*** Opening Source passage ***

Monday, July 28, 2014

Meatless Monday: Seedless Watermelon…What’s Up With That?

Last week I promised to tell you the story of seedless watermelon in today’s Meatless Monday post.

The story is not a simple one to explain and I remember now why I started to blog about this last year and never finished the post.


Here is the puzzler: Seedless watermelons are all grown from seeds, although they themselves do not produce seeds. How is this possible?

The answer as brief as I can make it:
  • A seed-bearing watermelon contains two complete sets of chromosomes, making it a diploid (diploid for two) fruit.
  • When seeds from a diploid watermelon are treated with cholchicine, a chemical derived from the autumn crocus plant (used by humans to treat gout),they yield watermelons with four complete sets of chromosomes instead of two, making them tetraploids (tetra for four).
  • When the flowers from these tetraploid watermelon plants are cross-fertilized with flowers from diploid plants at the correct time, they produce fruits with triploid (tri for three) chromosomes; their seeds will grow healthy but sterile plants — seedless watermelons.
This process generates several questions:

Can a seedless watermelon be organic?
While it is possible to grow a seedless watermelon organically, there is no way to avoid the use of the chemical cholchicine to obtain seed for a seedless watermelon.

Is the seedless watermelon a GMO crop?
There is a lot of chatter on the internet about seedless watermelon being a GMO crop. This is not the case. Yes, a chemical is used to initiate a chromosomal change in the original seed, but the fruit is produced by hybridization. No genes from a different organism were introduced to modify the plant’s DNA, the definition of a genetically modified organism. Furthermore, the seedless watermelon plant is sterile, the end of the line [much like the sterile mule, the offspring of a horse and a donkey].

Are seedless watermelons are more difficult to grow than seeded varieties? Yes, on many counts:
  • First there is the cost of the seed that takes two generations to be produced.
  • Second, the seedless seed is more fragile. It requires germination at a higher temperature. For this reason, the seeds are grown as transplants to be moved to the field once a good root system is established, thus requiring the cost of the containers and the extra work of replanting. Seeds from seeded varieties can be sown directly in the field.
  • Finally, watermelons are monoecious, meaning that each plant bears both male and female flowers. The female flower on the triploid watermelon will set fruit, IF it is pollinated. Since the male flower on the triploid plant is sterile, the only solution until recently was to plant rows of diploid (seeded) watermelons in the midst of the triploid (seedless) melons. Since seeded watermelons are decreasing in market value, there is ongoing research to develop “in-row pollenizers,” some of which bear marketable fruits. 
There you have it – the story of the seedless watermelon in a nutshell. For more on the topic, check out this Texas Extension Service site for potential growers. Watermelon is a huge cash crop in our southern states.

Happy Monday. Have a great week!

On Mondays I often blog on food, food issues, or gardening in support of Meatless Monday, one of several programs developed in the Healthy Monday project, founded in 2003 in association with Columbia University’s Mailman School of Public Health, Johns Hopkins Bloomberg School of Public Health and Syracuse University’s Newhouse School of Communications. Meatless Monday’s goal is “to help reduce meat consumption 15% in order to improve personal health and the health of our planet.”

*** Closing Source passage ***
*** Opening Dataset ***

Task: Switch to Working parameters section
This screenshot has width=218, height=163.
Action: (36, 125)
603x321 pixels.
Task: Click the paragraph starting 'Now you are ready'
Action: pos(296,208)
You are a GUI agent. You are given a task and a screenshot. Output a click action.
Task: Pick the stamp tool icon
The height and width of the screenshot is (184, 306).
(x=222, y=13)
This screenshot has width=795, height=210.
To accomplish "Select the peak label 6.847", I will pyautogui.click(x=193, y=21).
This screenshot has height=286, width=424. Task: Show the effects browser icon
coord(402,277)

*** Closing Dataset ***
*** Opening Dataset ***

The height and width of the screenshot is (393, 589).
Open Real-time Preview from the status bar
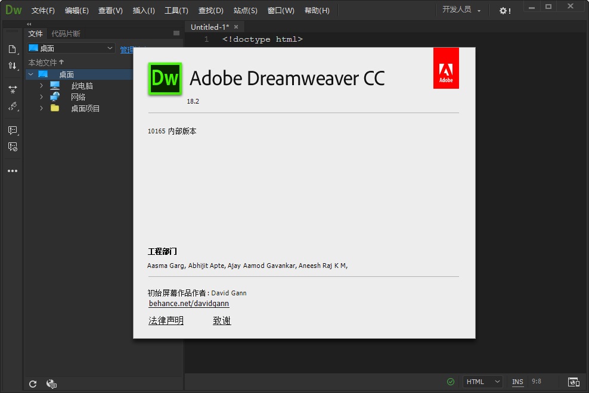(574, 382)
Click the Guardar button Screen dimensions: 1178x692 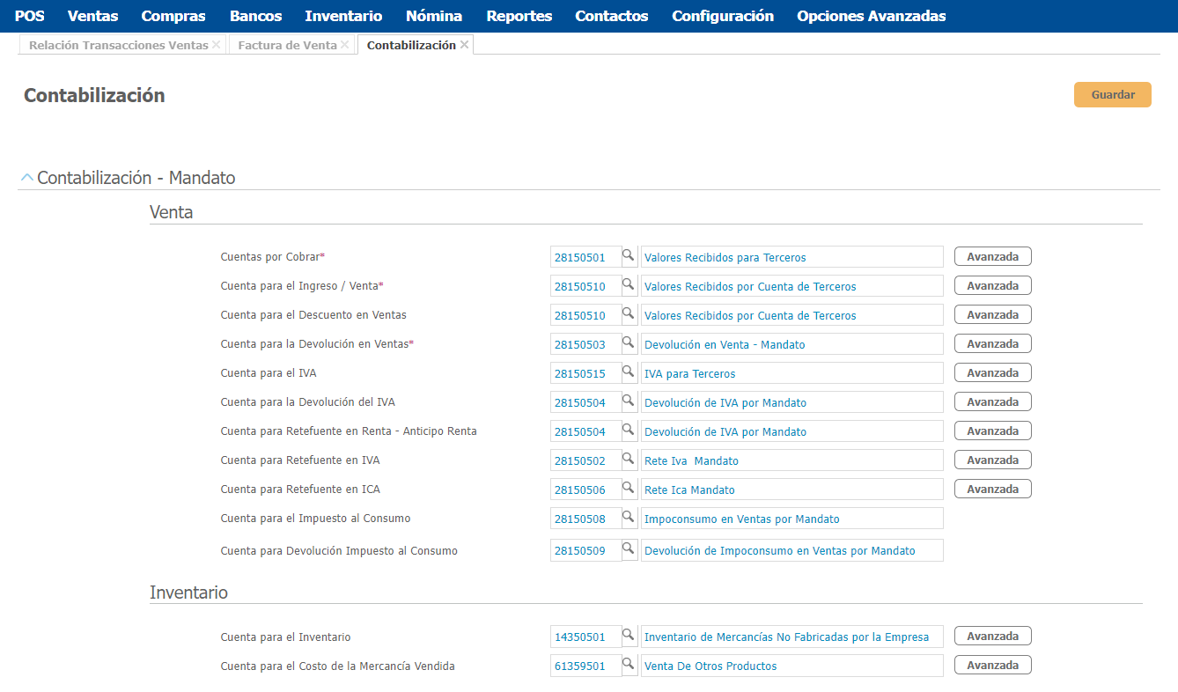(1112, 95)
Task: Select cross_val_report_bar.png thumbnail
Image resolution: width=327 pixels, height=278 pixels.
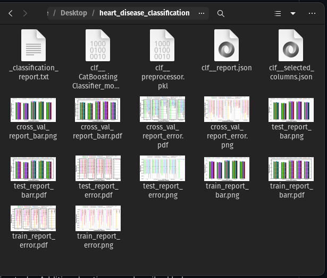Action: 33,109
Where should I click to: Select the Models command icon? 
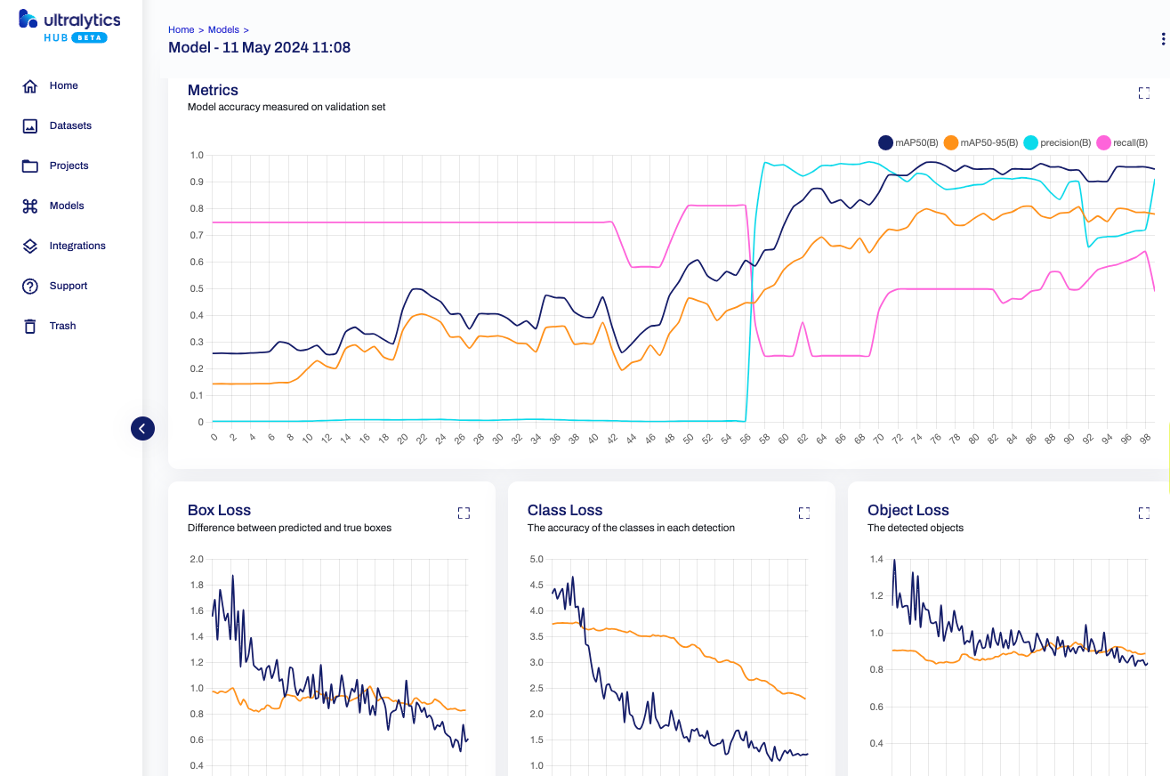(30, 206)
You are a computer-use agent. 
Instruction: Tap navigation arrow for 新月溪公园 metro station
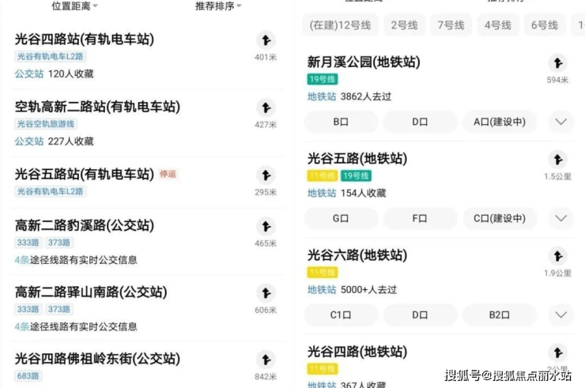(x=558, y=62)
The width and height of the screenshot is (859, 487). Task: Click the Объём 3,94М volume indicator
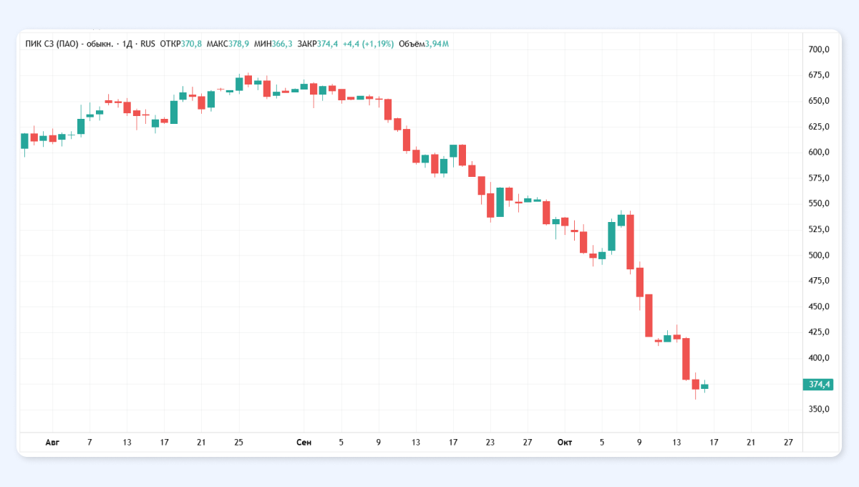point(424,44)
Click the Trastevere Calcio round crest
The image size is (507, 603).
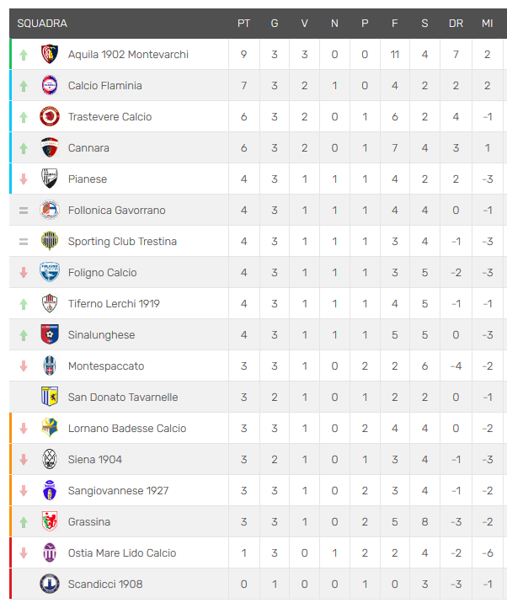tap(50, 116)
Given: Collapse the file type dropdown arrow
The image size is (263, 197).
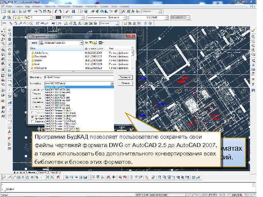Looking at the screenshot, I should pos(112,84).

*** Closing Dataset ***

Things to do »
1. Copy the stretch of the seedless watermelon post from "There you have" through "a great week!".
2. Summarize the seedless watermelon post in three sentences.

Exercise results »
1.
There you have it – the story of the seedless watermelon in a nutshell. For more on the topic, check out this Texas Extension Service site for potential growers. Watermelon is a huge cash crop in our southern states.

Happy Monday. Have a great week!

2. Seedless watermelons grow from seeds: diploid watermelon seeds treated with a chemical from the autumn crocus yield tetraploid plants, and crossing their flowers with diploid flowers produces triploid fruit whose seeds grow sterile, seedless plants. The post says these melons can be grown organically, though their seed cannot be obtained without that chemical, and they are not a GMO crop because no genes from another organism are introduced. They are harder to grow than seeded varieties because the seed is costly, the fragile seeds must be started as transplants, and the sterile male flowers mean pollinating plants must be planted among them.